Rio atingiu 5,72 metros e Porto Murtinho e alagou boa parte do trecho de 13 quilômetros do ramal de acesso entre a BR-267 e a cabeceira da ponte
Depois das chuvas intensas que atingiram a região sudoeste de Mato Grosso do Sul e boa parte do Paraguai durante a Semana Santa, o nível do Rio Paraguai chegou a 5,72 metros em Porto Murtinho no último sábado (03) e depois disso recuou dois centímetros, ficando em 5,70 metros nesta segunda-feira (5)
Além de invadir dezenas de residências do lado Paraguio, em Ilha Margarida, as águas do Rio Paraguai se esparramaram no lado brasileiro e estão tomando conta de boa parte do trecho por onde está sendo construído o ramal rodoviário de 13 quilômetros entre a BR-267 e a cabeceira da ponte sobre o Rio Paraguai.
De acordo com Toninho Ruiz, jornalista de Porto Murtinho que acompanha de perto as obras e a alta no nível do rio, parte dos pilares que já foram instalados nos trechos mais baixos da alça de acesso à ponte estão com 1,8 metro sob a água.

--------------------------------

*Desafios*:
1 > Relacione todas as medidas de comprimento, com sua unidade, mencionadas no trecho sobre a cheia do Rio Paraguai. Cite cada uma apenas uma vez.
2 > Indique se cada afirmação abaixo está de acordo com o trecho sobre a cheia do Rio Paraguai. Justifique com as palavras do texto.
(a) Na segunda-feira, o nível do rio subiu para 5,70 metros.
(b) Toninho Ruiz é jornalista de Porto Murtinho.
(c) As chuvas intensas ocorreram durante a Semana Santa.
3 > Transcreva do trecho sobre a cheia do Rio Paraguai, sem alterações, a passagem que vai de "De acordo com" até "sob a água.", inclusive.

*Dados fornecidos*:
--------------------------------

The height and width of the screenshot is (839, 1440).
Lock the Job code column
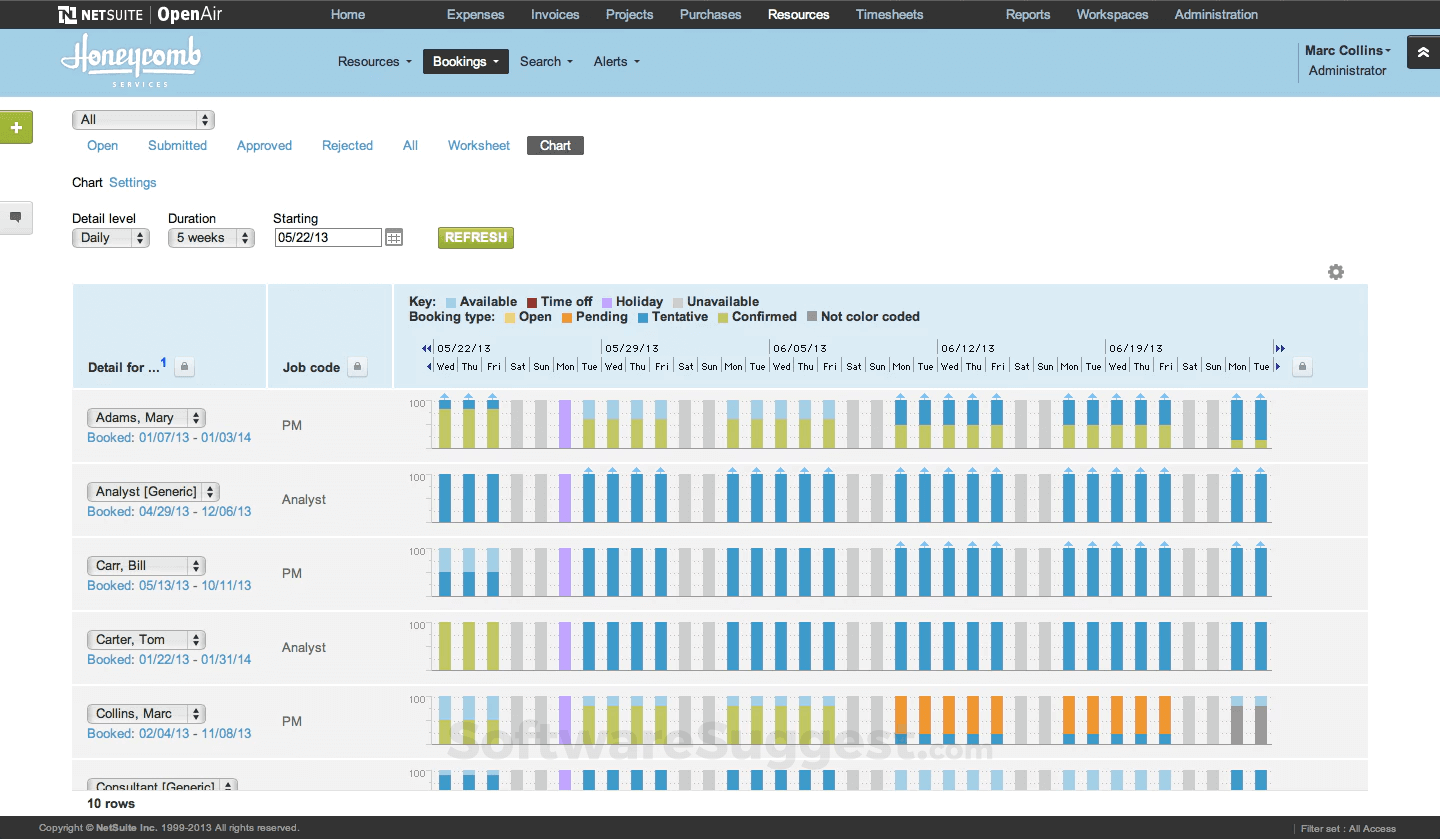tap(357, 367)
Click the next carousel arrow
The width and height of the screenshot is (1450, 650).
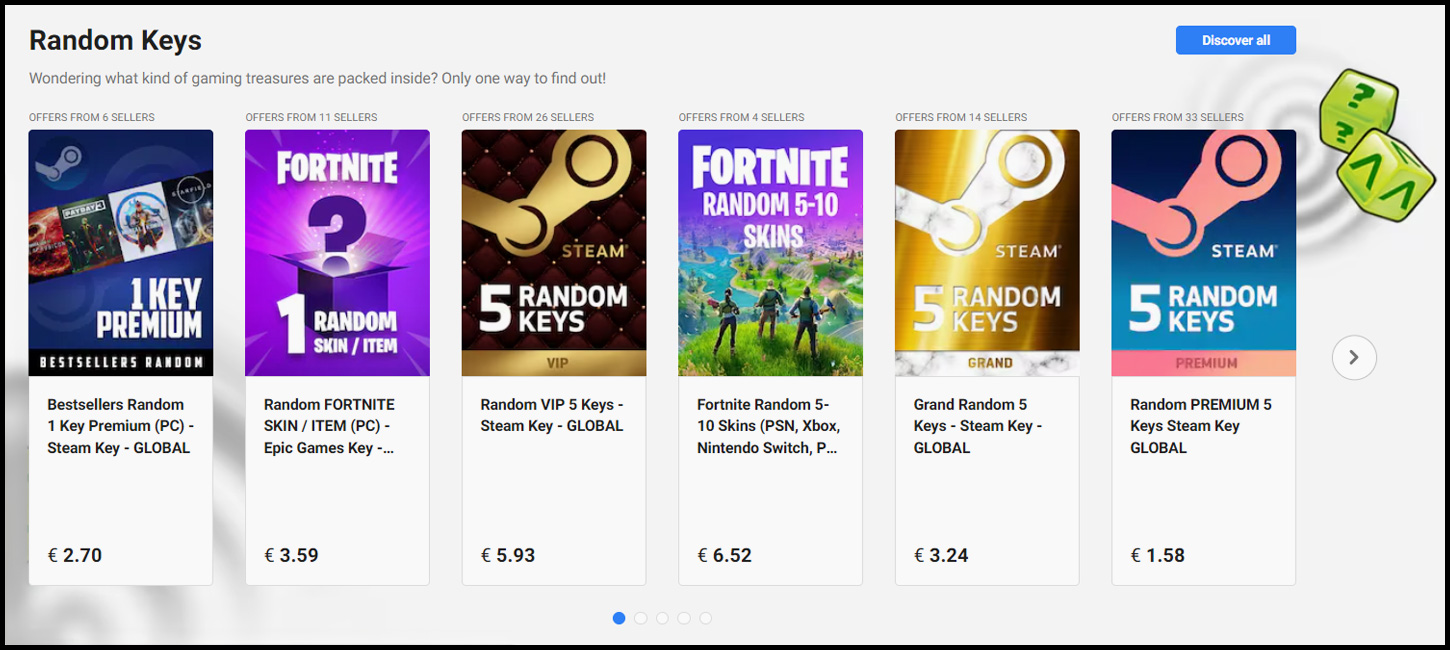click(1354, 357)
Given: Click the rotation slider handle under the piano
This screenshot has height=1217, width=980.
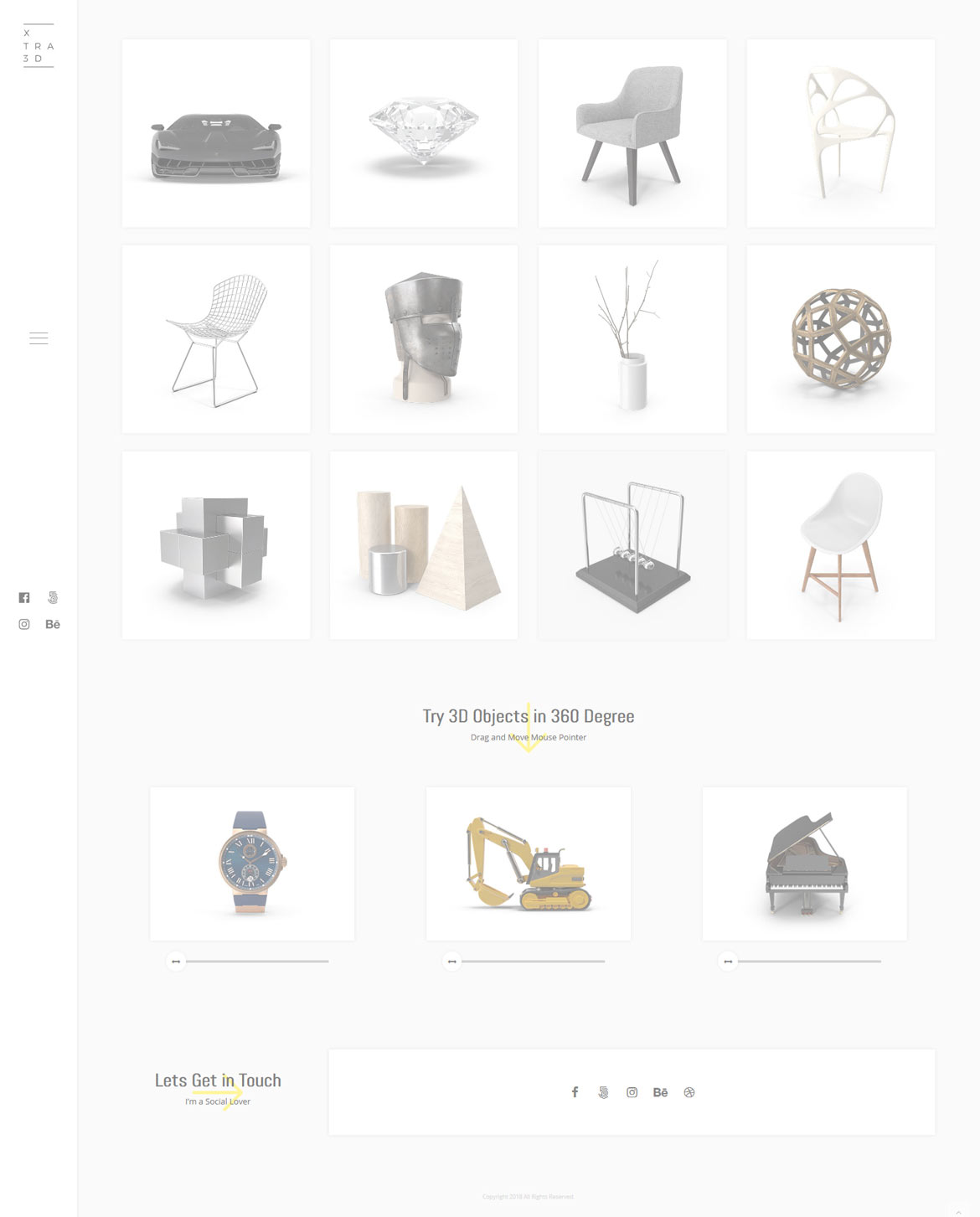Looking at the screenshot, I should [728, 962].
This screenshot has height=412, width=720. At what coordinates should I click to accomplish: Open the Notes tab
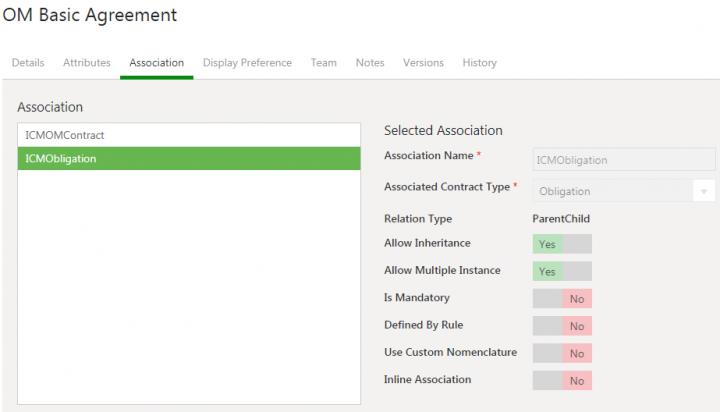click(370, 62)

--------------------------------

*Resultados das tarefas*:
1 > 5,72 metros; 13 quilômetros; 5,70 metros; dois centímetros; 1,8 metro

2 >
(a) Não: "recuou dois centímetros, ficando em 5,70 metros nesta segunda-feira (5)".
(b) Sim: "Toninho Ruiz, jornalista de Porto Murtinho".
(c) Sim: "chuvas intensas que atingiram a região sudoeste de Mato Grosso do Sul e boa parte do Paraguai durante a Semana Santa".

3 >
De acordo com Toninho Ruiz, jornalista de Porto Murtinho que acompanha de perto as obras e a alta no nível do rio, parte dos pilares que já foram instalados nos trechos mais baixos da alça de acesso à ponte estão com 1,8 metro sob a água.